Zaamwani-Kamwi said while she was generally satisfied with the “good budget for Namibia”, the mining sector had expected to get tax relief since the sector was one of the highest taxed in the region.
She said: “ We [mining industry] would have wanted some sort of relief, particularly to the diamond mining sector. Like the rest of the mining industry, diamond mining is capital intensive and requires huge upfront investments. Although there are very generous capital allowances in the Tax Act that allows one to write off capital over a three-year period, diamond mines are required to pay a royalty on turnover of 10% and company tax of 55% on its profits, the net effect being an effective tax rate of around 65% that increases as profitability decreases due to the fixed element of the royalty.”
The Namdeb CEO said the high taxes are negatively impacting on operations as it is now increasingly difficult to achieve the required hurdle rates as miners attempt to justify the investment to mine lower grade areas, adding that opportunities could be lost to extend the life of diamond mines into the future due to the high tax rates that are much higher than other mining companies and non-mining companies. She said that any reduction in the diamond mining tax or royalty rates could have a positive impact on extending the life of mine operations.
While the mining industry did not get any tax relief, the sector will soon be expected to pay export levies on raw materials. The Minister of Finance is expected to table the Export Levy bill in Parliament within the next few months. The Namdeb chief said she is worried about the impact that the new export levies would have on the sector.

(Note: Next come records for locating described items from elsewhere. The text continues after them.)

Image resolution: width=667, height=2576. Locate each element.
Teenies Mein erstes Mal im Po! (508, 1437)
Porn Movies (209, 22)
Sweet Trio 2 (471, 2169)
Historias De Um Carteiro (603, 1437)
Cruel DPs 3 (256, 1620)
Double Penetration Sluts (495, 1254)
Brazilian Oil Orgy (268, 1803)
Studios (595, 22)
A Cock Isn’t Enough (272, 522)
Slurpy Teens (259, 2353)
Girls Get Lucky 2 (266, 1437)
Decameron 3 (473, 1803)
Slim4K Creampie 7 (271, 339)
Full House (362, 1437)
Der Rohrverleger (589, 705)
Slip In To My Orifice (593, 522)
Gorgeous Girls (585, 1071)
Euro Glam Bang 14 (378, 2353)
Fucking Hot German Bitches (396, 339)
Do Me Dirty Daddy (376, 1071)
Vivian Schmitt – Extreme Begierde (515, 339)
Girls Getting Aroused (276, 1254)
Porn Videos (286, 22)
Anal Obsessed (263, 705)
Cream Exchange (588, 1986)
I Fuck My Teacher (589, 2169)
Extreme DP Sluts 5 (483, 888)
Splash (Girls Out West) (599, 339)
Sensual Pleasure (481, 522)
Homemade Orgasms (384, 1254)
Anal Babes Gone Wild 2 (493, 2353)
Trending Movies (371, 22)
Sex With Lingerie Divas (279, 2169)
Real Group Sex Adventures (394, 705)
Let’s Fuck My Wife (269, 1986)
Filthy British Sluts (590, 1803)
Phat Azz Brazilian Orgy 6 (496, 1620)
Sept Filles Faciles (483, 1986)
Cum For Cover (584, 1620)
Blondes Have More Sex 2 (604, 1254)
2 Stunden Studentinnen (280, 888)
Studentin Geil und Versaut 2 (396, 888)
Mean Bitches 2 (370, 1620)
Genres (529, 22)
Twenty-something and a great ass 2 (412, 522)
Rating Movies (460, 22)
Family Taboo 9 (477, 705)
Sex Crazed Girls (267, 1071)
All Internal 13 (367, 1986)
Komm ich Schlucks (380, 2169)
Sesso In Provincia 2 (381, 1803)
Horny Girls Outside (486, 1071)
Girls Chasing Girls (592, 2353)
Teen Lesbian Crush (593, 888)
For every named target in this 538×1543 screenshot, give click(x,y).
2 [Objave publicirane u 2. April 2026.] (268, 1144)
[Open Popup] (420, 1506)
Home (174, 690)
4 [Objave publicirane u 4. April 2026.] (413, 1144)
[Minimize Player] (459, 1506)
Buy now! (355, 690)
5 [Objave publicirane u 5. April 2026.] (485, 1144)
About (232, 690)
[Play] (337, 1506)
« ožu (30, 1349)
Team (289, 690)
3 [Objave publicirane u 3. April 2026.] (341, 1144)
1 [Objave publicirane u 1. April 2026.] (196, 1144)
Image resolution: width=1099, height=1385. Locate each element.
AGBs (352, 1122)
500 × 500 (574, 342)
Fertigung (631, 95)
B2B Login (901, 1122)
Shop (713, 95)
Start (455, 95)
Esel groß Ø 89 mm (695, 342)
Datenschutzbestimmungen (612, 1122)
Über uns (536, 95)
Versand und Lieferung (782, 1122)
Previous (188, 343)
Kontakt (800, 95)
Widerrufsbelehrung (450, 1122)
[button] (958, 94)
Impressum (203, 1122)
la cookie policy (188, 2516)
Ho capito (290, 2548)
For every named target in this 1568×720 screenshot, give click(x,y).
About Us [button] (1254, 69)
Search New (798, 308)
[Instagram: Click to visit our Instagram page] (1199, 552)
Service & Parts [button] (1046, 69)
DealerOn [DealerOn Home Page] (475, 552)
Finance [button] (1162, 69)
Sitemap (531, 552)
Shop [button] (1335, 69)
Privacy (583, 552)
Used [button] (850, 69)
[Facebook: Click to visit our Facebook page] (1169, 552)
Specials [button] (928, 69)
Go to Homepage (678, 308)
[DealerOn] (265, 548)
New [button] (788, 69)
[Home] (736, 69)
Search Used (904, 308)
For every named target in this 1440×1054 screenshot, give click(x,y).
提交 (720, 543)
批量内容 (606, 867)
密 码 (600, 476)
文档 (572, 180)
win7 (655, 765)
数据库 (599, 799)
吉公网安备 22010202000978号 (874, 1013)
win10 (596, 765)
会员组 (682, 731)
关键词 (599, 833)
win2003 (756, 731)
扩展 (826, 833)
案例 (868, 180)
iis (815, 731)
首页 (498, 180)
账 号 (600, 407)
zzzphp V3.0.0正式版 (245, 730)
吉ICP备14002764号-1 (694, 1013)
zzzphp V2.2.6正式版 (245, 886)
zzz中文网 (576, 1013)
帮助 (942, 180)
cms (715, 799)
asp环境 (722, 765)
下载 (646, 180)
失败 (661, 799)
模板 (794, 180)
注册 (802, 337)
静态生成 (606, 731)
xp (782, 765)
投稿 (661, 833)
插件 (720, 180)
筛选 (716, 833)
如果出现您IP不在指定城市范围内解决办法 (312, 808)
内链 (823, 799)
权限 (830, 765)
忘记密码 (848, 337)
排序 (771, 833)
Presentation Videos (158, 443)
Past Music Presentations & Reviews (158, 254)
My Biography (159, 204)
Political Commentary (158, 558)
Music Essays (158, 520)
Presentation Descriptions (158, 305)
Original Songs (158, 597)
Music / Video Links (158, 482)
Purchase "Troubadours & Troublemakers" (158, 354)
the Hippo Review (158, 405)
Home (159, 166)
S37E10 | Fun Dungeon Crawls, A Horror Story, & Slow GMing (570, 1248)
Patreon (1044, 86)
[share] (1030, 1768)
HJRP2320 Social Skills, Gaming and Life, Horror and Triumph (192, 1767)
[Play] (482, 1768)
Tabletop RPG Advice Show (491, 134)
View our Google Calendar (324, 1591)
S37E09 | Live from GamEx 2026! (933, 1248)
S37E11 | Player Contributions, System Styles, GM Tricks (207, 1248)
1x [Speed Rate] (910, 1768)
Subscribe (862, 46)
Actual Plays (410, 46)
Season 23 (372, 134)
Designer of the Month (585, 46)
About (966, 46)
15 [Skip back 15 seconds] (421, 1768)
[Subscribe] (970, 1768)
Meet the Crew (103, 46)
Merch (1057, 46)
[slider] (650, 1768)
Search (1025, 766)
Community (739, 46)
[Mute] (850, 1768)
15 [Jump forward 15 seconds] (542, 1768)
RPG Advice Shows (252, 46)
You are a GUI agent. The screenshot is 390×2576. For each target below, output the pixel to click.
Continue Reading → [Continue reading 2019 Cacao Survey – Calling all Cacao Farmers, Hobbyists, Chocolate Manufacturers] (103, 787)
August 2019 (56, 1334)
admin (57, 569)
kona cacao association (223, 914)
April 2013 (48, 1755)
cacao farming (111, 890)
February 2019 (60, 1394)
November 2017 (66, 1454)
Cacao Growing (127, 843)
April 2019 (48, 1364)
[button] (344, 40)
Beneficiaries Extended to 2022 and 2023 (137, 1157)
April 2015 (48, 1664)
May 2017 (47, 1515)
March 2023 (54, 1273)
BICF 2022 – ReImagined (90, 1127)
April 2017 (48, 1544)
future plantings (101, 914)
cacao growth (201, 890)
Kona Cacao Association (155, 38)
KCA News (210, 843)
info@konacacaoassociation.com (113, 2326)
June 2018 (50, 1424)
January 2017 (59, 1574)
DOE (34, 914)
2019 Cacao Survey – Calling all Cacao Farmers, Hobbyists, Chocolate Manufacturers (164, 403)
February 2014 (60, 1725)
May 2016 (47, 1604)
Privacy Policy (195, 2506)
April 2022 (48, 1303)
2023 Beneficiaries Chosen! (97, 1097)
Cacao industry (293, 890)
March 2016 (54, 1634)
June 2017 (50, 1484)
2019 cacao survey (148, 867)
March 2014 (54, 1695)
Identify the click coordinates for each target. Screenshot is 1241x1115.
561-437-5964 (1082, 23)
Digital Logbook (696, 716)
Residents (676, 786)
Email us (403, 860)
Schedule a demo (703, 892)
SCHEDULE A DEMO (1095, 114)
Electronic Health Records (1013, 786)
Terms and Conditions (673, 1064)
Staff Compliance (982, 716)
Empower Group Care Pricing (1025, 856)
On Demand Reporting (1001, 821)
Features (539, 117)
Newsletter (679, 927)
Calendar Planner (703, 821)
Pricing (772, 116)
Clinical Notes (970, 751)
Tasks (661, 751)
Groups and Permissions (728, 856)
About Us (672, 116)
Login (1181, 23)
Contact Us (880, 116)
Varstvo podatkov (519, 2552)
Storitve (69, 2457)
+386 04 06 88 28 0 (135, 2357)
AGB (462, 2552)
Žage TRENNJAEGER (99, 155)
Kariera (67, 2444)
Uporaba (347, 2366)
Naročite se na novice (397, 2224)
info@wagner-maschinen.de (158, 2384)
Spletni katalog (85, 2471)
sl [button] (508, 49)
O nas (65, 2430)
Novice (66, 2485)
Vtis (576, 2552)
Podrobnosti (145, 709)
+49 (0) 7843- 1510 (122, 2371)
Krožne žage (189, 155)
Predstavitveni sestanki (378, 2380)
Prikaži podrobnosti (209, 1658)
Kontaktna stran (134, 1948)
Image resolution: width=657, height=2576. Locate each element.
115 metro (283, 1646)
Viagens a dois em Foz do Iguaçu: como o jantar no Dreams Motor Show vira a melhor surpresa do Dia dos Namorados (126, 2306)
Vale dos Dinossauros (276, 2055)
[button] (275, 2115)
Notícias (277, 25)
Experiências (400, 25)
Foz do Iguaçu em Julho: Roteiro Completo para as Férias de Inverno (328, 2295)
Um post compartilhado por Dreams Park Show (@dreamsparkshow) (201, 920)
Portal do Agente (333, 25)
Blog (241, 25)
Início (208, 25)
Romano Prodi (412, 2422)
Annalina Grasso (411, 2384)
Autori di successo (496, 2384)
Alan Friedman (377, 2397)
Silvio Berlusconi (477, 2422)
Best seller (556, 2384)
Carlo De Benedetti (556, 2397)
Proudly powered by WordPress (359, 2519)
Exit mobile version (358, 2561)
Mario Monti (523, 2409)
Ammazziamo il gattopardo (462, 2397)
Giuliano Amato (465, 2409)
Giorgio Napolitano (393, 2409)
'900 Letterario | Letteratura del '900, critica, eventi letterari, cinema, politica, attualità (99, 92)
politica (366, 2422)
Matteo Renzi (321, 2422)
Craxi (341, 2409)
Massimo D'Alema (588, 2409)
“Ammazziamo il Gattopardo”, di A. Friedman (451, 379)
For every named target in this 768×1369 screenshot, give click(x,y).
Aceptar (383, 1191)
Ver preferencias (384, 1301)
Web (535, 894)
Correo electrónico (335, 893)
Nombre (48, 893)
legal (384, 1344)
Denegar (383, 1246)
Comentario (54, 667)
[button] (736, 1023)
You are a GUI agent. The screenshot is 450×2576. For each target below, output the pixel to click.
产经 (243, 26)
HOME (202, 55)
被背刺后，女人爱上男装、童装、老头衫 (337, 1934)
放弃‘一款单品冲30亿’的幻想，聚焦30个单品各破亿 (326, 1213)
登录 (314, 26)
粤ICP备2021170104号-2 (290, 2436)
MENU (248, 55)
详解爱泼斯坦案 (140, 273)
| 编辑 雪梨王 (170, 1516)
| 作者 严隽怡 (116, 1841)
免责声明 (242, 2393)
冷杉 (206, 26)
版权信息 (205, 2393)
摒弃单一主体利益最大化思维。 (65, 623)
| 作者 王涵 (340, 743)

“We had hoped that the export duty that is being considered would probably not be made applicable, but here we are, we have to see what the additional impact of the levy will be. The diamond industry is a mature industry; our cost structure is already high enough. We are already paying high taxes. Namibian diamond mining taxes are probably the highest in the region, if not in the world, so any other additional costs that you impose just makes it impossible for us to unlock the value in the diamonds that are in the ground. It makes it more expensive to mine,” said Zaamwani-Kamwi.
She said the sector will continue to consult with the government on a project to project basis.
In her budget presentation to Parliament last Tuesday, Finance Minister Saara Kuungongelwa-Amadhila announced proposals for a reduction in non-mining company tax from the current rate of 34% to 32% in the next two financial years. She also increased the income tax threshold to N$50 000 in addition to reduced individual income tax rates and adjusted income tax brackets.